Today, I'm writing from a hotel room in Anaheim, Calif., on the opening day of the 2001 Beltwide Cotton Conferences. Last night I had too many soft drinks and ate more food than my even more temperamental digestive system can bear and did not sleep well last night.

This morning I sat in on several presentations, one of which I understood. I'm currently typing on a Toshiba laptop computer from which I can transmit this story in the blink of an eye to my managing editor in Clarksdale Miss., and he can then get it in the paper which will go out tomorrow. We will not have to use up a single sheet of paper until printing begins.

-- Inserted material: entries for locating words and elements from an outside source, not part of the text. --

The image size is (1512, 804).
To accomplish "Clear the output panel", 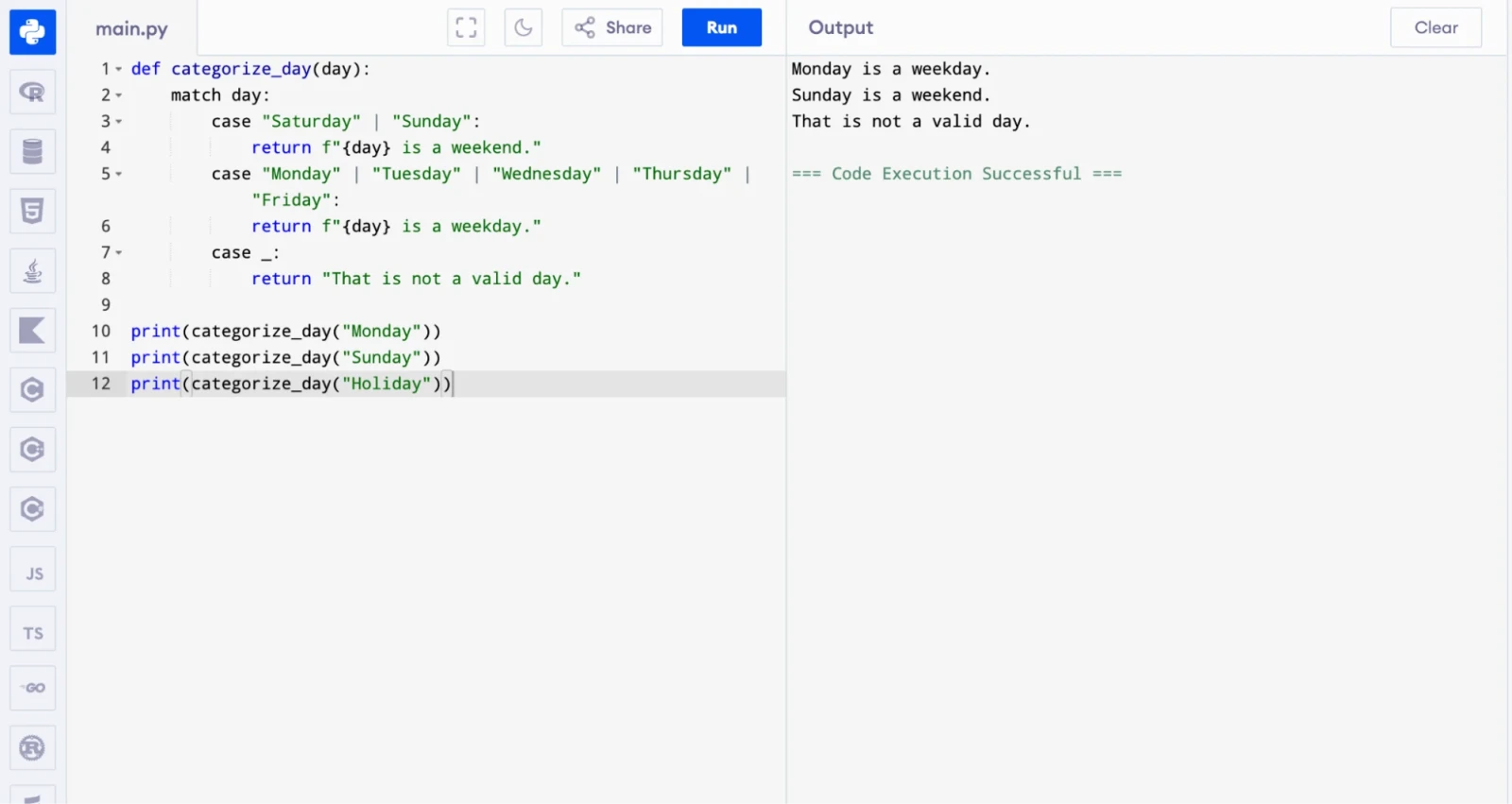I will pyautogui.click(x=1435, y=27).
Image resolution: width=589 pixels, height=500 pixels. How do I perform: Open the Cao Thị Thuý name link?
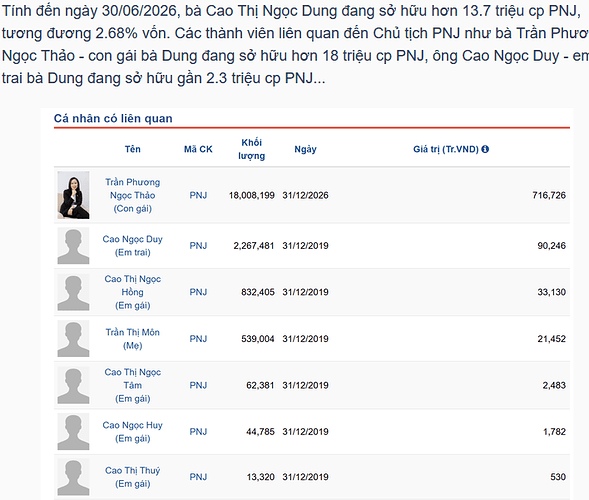tap(133, 471)
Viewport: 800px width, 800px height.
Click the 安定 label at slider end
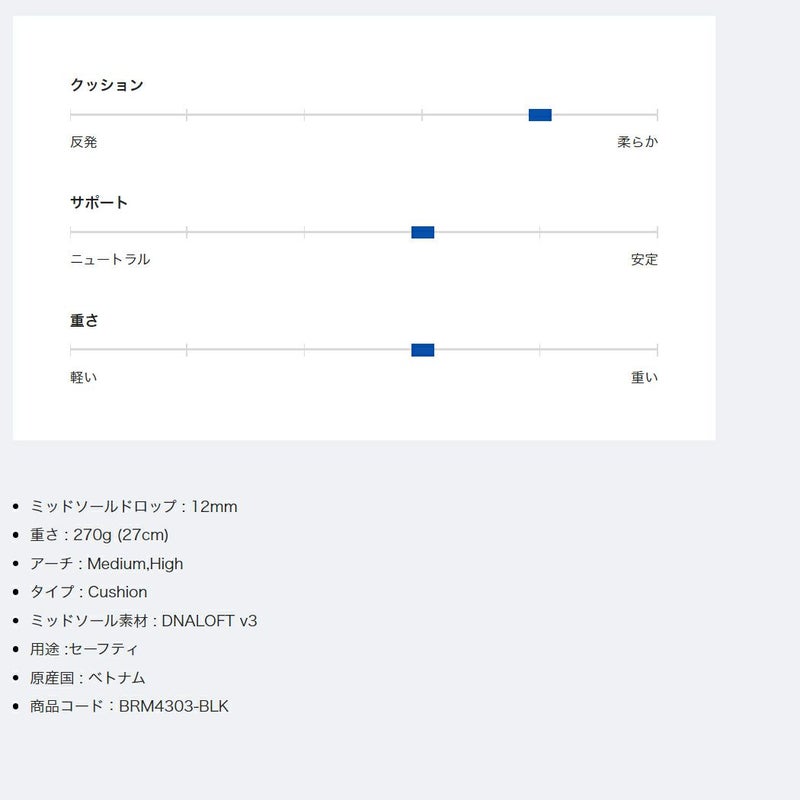tap(644, 259)
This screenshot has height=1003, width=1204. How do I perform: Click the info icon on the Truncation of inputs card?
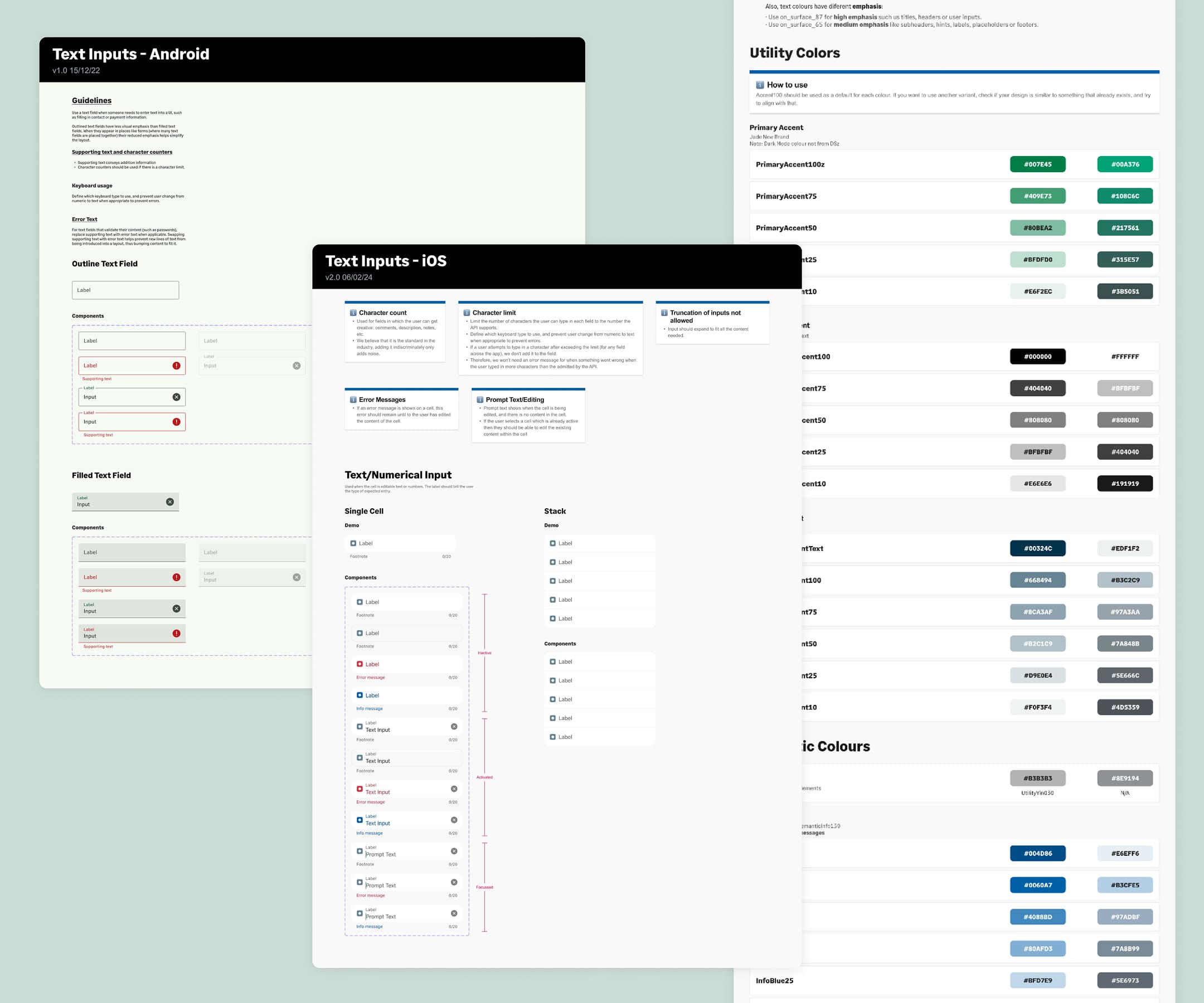click(665, 313)
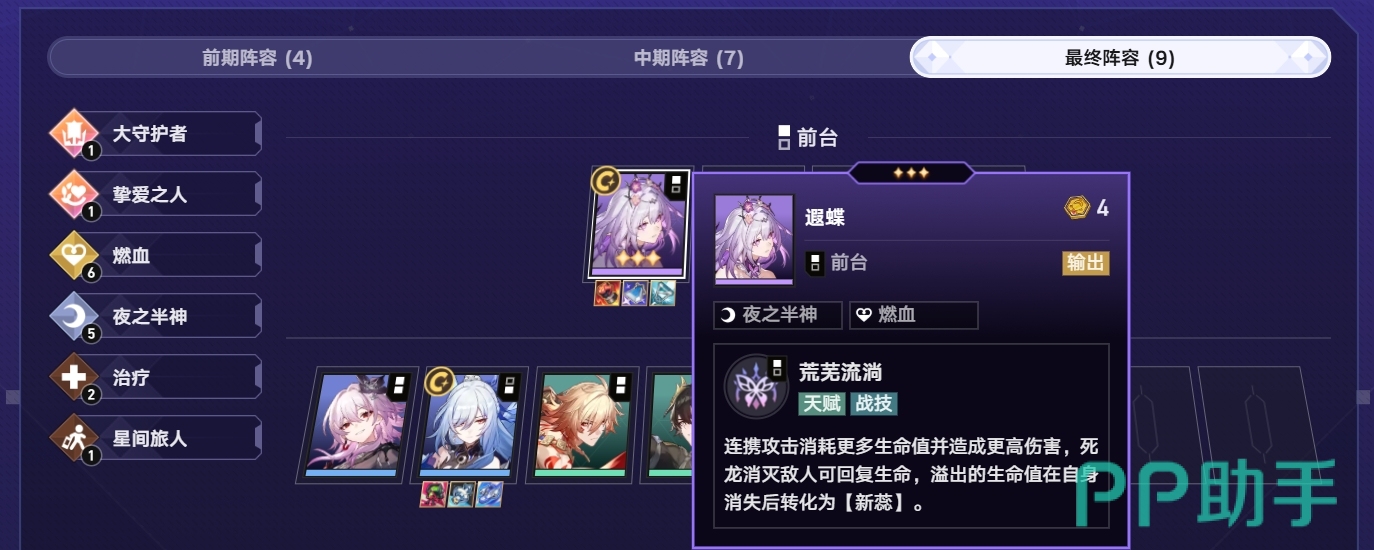1374x550 pixels.
Task: Click the 燃血 trait icon in sidebar
Action: [x=74, y=256]
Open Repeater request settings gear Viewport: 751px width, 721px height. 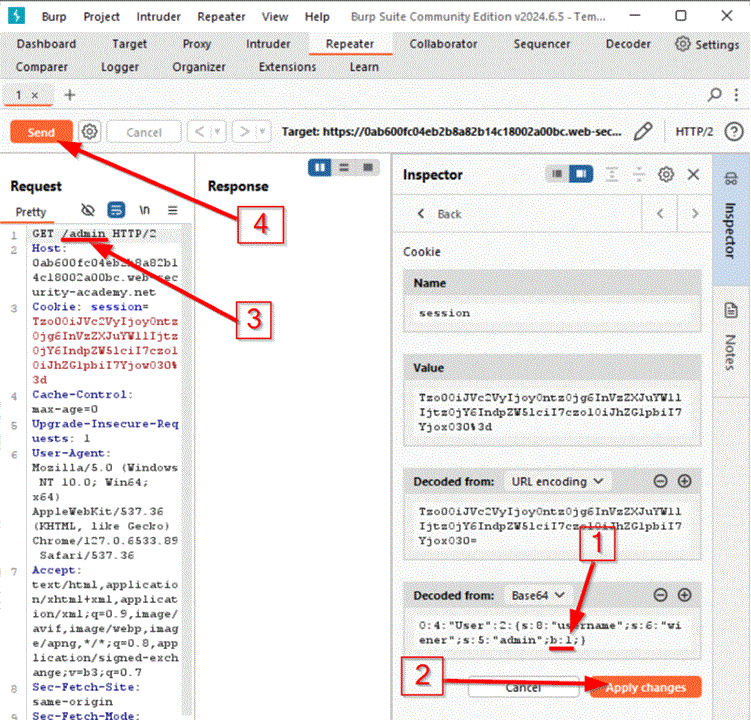(90, 132)
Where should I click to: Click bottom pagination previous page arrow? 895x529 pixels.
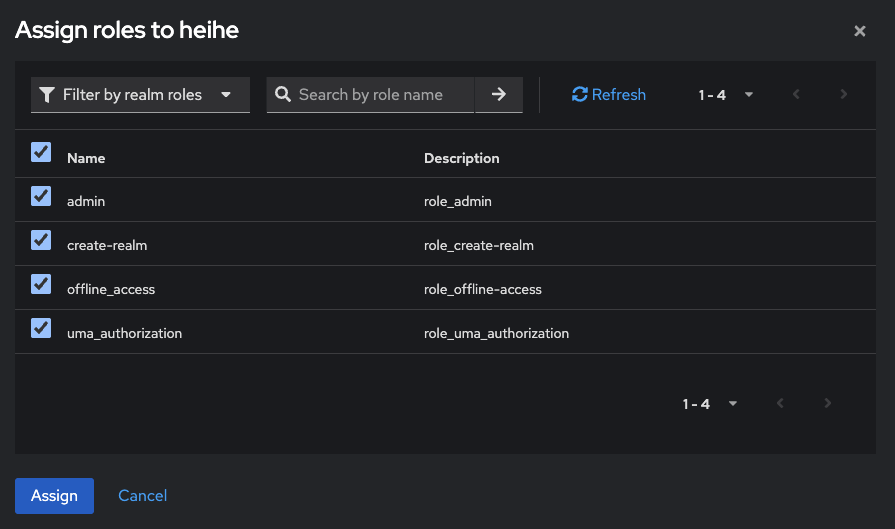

We have made progress in the way we do things in journalism. And the cotton industry has come a long way since 1977, as well. As I recall, technical sessions in Atlanta included discussions on skip-row cotton, the new pyrethroid insecticides, and there were the beginnings of discussion about a radical new program that some scientists hoped would eradicate the boll weevil. And they complained about the low price of cotton.

This morning I heard discussions about the potential to transfer genes from one kind of plant or animal into a cotton plant to make it resistant to insects, diseases, drought, cold or a combination of both. They talked about planting cotton in rows as close as seven inches apart. They discussed precision agriculture, using satellites to isolate specific zones of a field that need special attention.

And they talked about the difficulty of making a profit with the price of cotton so low.

Yeah, technology has changed dramatically in the 24 years since my first Beltwide. The boll weevil is no longer an economic factor in much of the belt. Biotechnology has carved out a good niche in the industry. Potential for yield and quality improvements seems to be just around the corner. And for anyone interested in covering cotton seriously, the Beltwide Cotton Conferences is an absolute.

But the bottom line has not moved.

The heart and soul of the industry still lies in the men and women who plow the fields, spray the insects, and harvest the bolls, hoping they can get a decent price for their labors.